Nothing but the lines from the one containing "Instruction: Open the Type of Model dropdown" through the last line of the records below should be copied, exactly and without pictures.
*** SUPPLIED MATERIAL ***
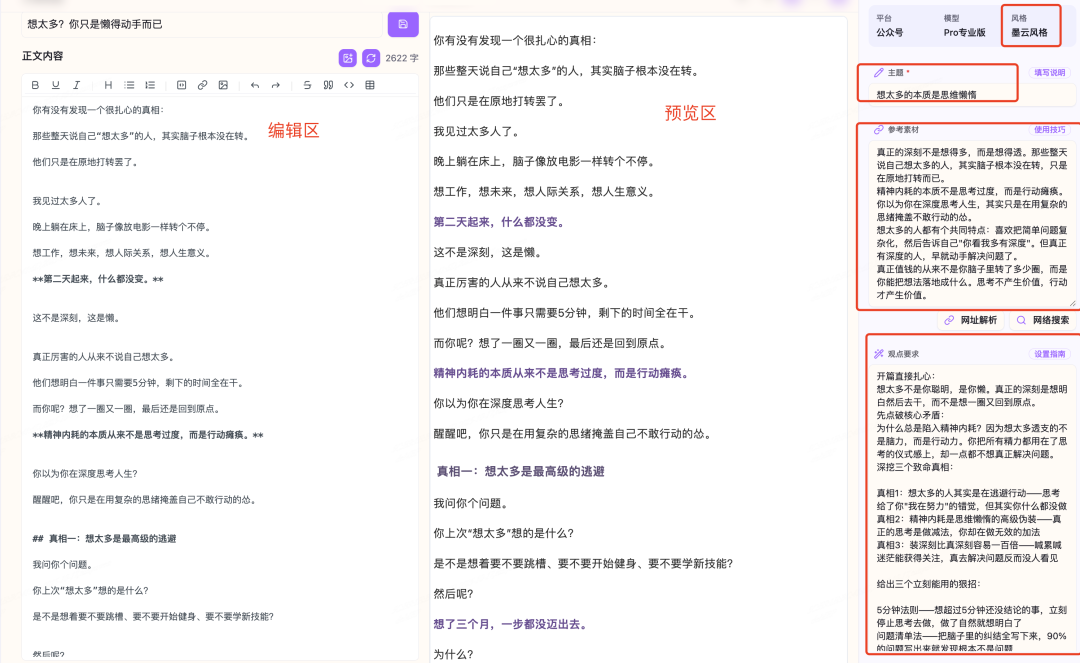Screen dimensions: 1080x663
Task: Open the 模型 selector showing Pro专业版
Action: pyautogui.click(x=964, y=32)
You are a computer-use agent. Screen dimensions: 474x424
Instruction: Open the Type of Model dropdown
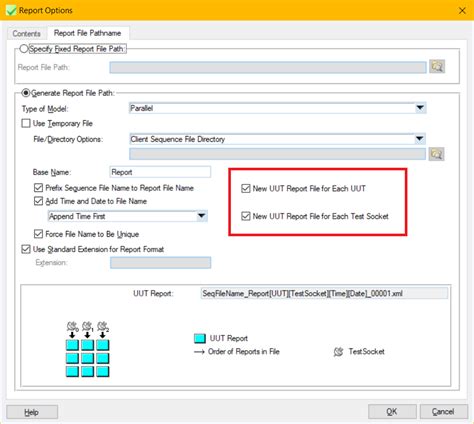(x=420, y=108)
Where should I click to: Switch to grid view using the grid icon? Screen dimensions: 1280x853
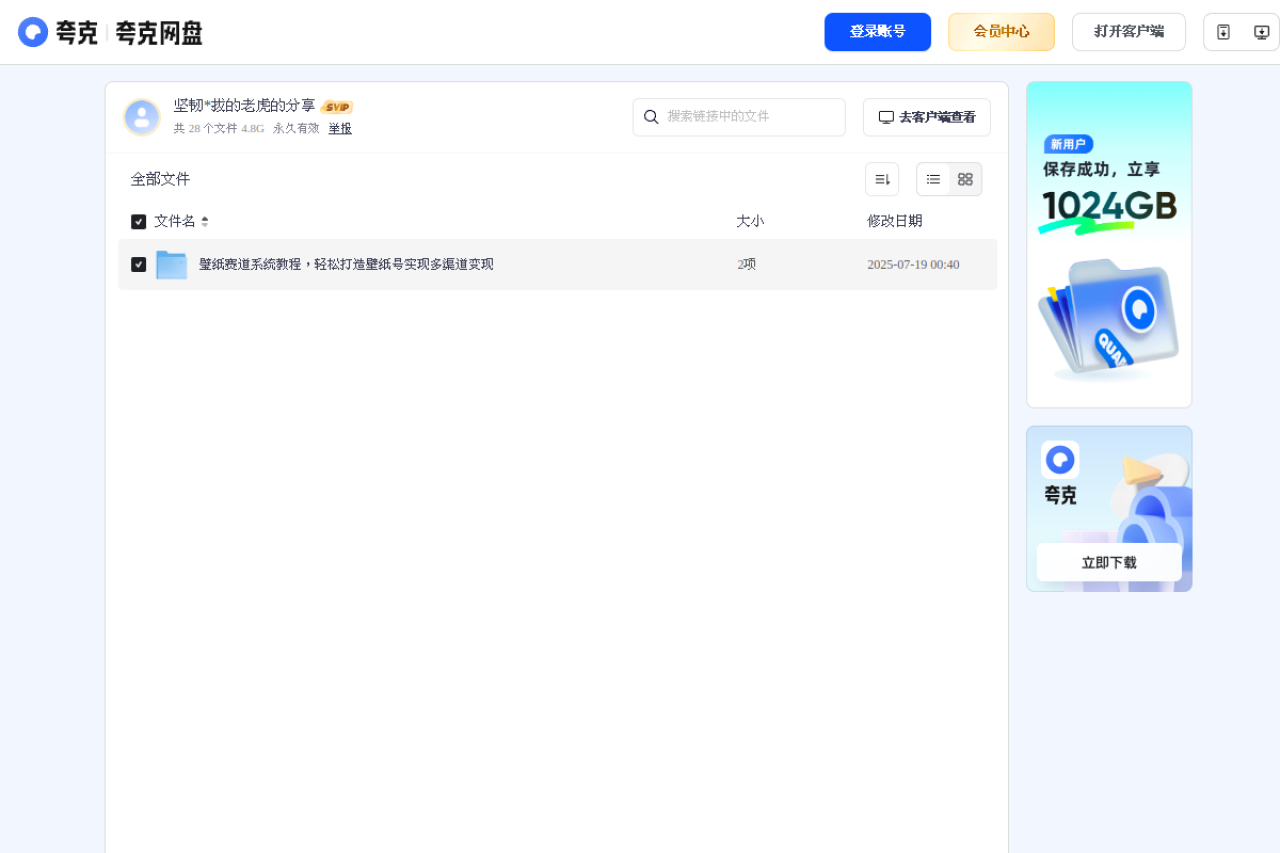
*** End of SUPPLIED MATERIAL ***
[RESULT BELOW]:
Instruction: Open the Type of Model dropdown
(x=420, y=108)
Where should I click to: Switch to grid view using the grid icon? Screen dimensions: 1280x853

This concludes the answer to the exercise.